I got a distinction at Trillium. We did classes I really liked, (such as) anthropology, sociology and philosophy. Things to make you think, not just cram information into your head.
I graduated with a small scholarship to go to a university in Canada. But I went to UWI.
My mom didn’t have a job, so I was working as a swim instructor and was focused on making money to live. I didn’t really like the subjects.
So I left UWI without completing my degree and I have no interest in going back. What I want to learn, I don’t think I can learn at university.
I don’t worship anything and I don’t need to pray. My religion is love. Unfortunately, religion is there, which I understand, that need for control.
But I am no longer a part of that. I believe in incarnation. Like BC Pires saying that my atoms could have been Charles Dickens! Exactly!
My mom lives in Curepe, the last place we lived together.
She kicked me out when I was 22. I was a professional dancer then, keeping really late hours, and I wouldn’t (message) her.
So she was really worried about me. She couldn’t deal with it any more and said, “You’re going to have to find your own place.”
It was the best thing she ever did. I had to grow up.
For six years. I danced professionally (including) for Ravi B, 3canal. I was on many stages in Trinidad, Tobago, Guyana, dancing with bare-to-nothing clothes on, wining.
That just became too sexualised. People were expecting too much of me. I didn’t want any (more).
So I left the dance. Now, I may get an opportunity to move from sexualised to spiritualised dance (based on crystal therapy).
It’s a big step, makes me nervous, but it’s a step I’d like to take.
Racially, I have everything but Indian in me.

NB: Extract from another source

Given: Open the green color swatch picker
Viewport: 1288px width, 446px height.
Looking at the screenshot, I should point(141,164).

My father’s mother, from Tobago, is black. His father is from Barbados. He was kinda red, not really white-white.
My mother’s mother is from Portugal and her father is from St Kitts. So I’m really mixed up.

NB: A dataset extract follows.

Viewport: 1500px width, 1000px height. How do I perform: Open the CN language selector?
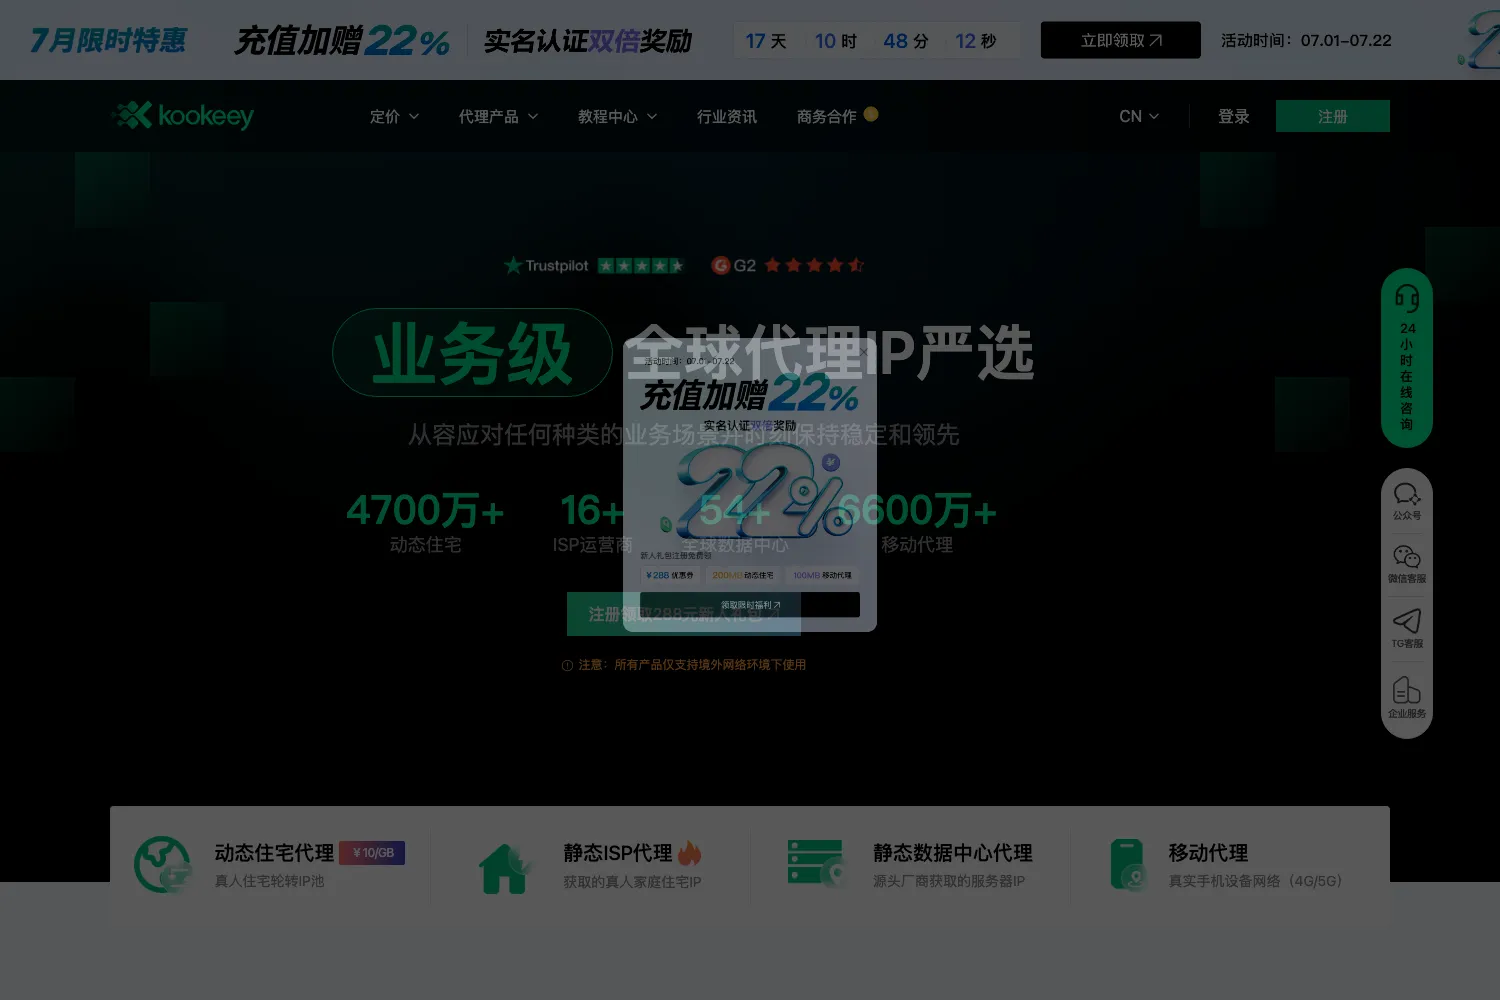pos(1139,116)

My eyes change colour according to how I feel. Really dark blue when I’m excited and hyper. When I’m sad, light green.
I’m not sure whether I feel “New Age.” But I do feel old. Like an old soul.
I have four large tattoos.
I started doing them after serious breakups. The pain I went through in the relationship was the pain in the tattoo.
It was not as intense as the emotional pain but I kinda found the emotional scarring wasn’t enough: I had to demonstrate that in art.
Maybe my tattoos are like a stamp: this is not going anywhere; it’s not going to fade; it will always be with me.
I was a very angry child – I don’t know who I was angry at – and as an adult, I was angry at the world. Whoever (approached) me in the wrong way, I would slice them with words.
It affected me. I didn’t want to be angry at the world any more. I wanted to be carefree.
I wanted to be free. I found (a job) at a crystal store. And I just gravitated to crystals.
I got a new perspective: if you truly want something for yourself, you have to make that change within.
People say cannabis incense makes them calm enough to fall asleep. I haven’t experienced that myself.
Nobody thinks I’m from Trinidad. I don’t look the part at all.
And I don’t feel I fit into Trinidad. I don’t feel I fit in anywhere.
Music no longer touches people’s souls. Taking selfies for Facebook is the only thing that matters in Carnival now.
I feel like I’m an old soul because I feel I should be out there, enjoying myself. But Carnival only irritates me now.
It’s kinda hard for me to connect to the question, “What is a Trini?”
Because most people don’t believe I am from here.
Am I a Trini? Most people nowadays think I’m Venezuelan.
Before, they thought I was from the States or Europe. People would fight me down: “You lying, you not from here!”
But I am from here. I am a Trini. I know Trinidad really well, I love the people and the culture.
I don’t feel like I’m a Trini but I am a Trini. I may not look like one, but I am one.
To me, Trinidad and Tobago is one big melting pot. And everybody can just chill together. And be accepted as one.
No, definitely me included. I am in the pot as well.